• Consigne 1
Dans le texte sur la communication V2X de la Smart Road, combien d'antennes la Tangenziale a-t-elle installées ?
• Consigne 2
Traduisez en anglais cette phrase du texte sur la communication V2X de la Smart Road : « Un essai concluant effectué entre Vomero et Fuorigrotta montre le potentiel de l’approche : un véhicule autonome a reçu de la Tangenziale des instructions dynamiques modifiant automatiquement sa vitesse pour prévenir une formation de bouchon. »
• Consigne 3
Poursuivez, s'il vous plaît, le texte sur la communication V2X de la Smart Road à partir de sa dernière phrase.

• Section du document

    V2X et ITS‑G5 : la route qui parle aux voitures

    Le cœur opérationnel de la Smart Road est la communication bidirectionnelle entre l’infrastructure et les véhicules. La Tangenziale a installé 40 antennes équipées de technologies ITS‑G5 et Cellular V2X, assurant la transmission d’informations critiques aux véhicules connectés. Concrètement, un tableau de bord compatible peut recevoir :

  • des alertes sur incidents et véhicules en panne ;
  • des informations sur chantiers et zones à risque ;
  • des vitesses conseillées pour fluidifier le trafic et éviter les bouchons.
  • La boucle est bouclée : les véhicules envoient eux‑mêmes des données (vitesse, position, événements détectés) permettant d’affiner la connaissance instantanée du trafic et d’améliorer la précision des modèles prédictifs.

    Un cas de démonstration : la voiture autonome qui ajuste sa vitesse

    Un essai concluant effectué entre Vomero et Fuorigrotta montre le potentiel de l’approche : un véhicule autonome a reçu de la Tangenziale des instructions dynamiques modifiant automatiquement sa vitesse pour prévenir une formation de bouchon. Ce test illustre deux points cruciaux :

  • la capacité d’une infrastructure à influencer positivement le comportement des véhicules connectés,
  • la possibilité d’atteindre une conduite coopérative entre infrastructures et véhicules autonomes, améliorant la sécurité et la fluidité.

Données d'ancrage par coordonnées en pixels:
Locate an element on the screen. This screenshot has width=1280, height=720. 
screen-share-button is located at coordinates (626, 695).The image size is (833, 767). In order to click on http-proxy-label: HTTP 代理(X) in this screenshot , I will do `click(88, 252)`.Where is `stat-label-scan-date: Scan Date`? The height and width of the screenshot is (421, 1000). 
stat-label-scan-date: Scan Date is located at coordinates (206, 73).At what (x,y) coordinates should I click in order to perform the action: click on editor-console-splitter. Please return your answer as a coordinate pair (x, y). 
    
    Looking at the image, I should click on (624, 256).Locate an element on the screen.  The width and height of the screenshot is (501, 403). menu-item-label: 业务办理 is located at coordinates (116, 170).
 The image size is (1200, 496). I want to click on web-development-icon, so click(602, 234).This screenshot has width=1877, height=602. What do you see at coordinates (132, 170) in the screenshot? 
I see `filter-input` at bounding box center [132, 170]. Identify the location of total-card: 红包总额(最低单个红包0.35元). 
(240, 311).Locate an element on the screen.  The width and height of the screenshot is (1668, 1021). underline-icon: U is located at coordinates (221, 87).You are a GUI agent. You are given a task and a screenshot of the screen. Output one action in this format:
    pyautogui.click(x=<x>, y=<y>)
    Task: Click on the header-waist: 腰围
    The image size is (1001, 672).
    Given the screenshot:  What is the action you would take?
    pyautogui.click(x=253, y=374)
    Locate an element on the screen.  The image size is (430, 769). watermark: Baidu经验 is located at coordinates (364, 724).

• Réponse 1
40 antennes, équipées de technologies ITS‑G5 et Cellular V2X.

• Réponse 2
A successful test carried out between Vomero and Fuorigrotta shows the potential of the approach: an autonomous vehicle received dynamic instructions from the Tangenziale that automatically changed its speed to prevent a traffic jam from forming.

• Réponse 3
  • Pour les ingénieurs et pour nous, conducteurs, ce type d’expérimentation est particulièrement parlant : l’infrastructure cesse d’être passive et devient un acteur actif de la gestion du trafic.

    Quelle valeur ajoutée pour les usagers et pour la sécurité ?

    Les bénéfices attendus sont concrets :

  • réduction des temps d’attente et des ralentissements grâce à une gestion prédictive ;
  • meilleure sécurité via des alertes automatiques et une surveillance environnementale continue ;
  • amélioration de l’efficacité des interventions en cas d’incident (alerte plus rapide, localisation précise) ;
  • préparation au déploiement de véhicules autonomes et connectés qui pourront fonctionner plus efficacement dans un environnement coopératif.
  • Pour nous, adeptes de longs trajets et d’autoroutes régionales, l’idée d’une Tangenziale capable d’anticiper les aléas météorologiques et d’avertir instantanément les conducteurs est un vrai progrès.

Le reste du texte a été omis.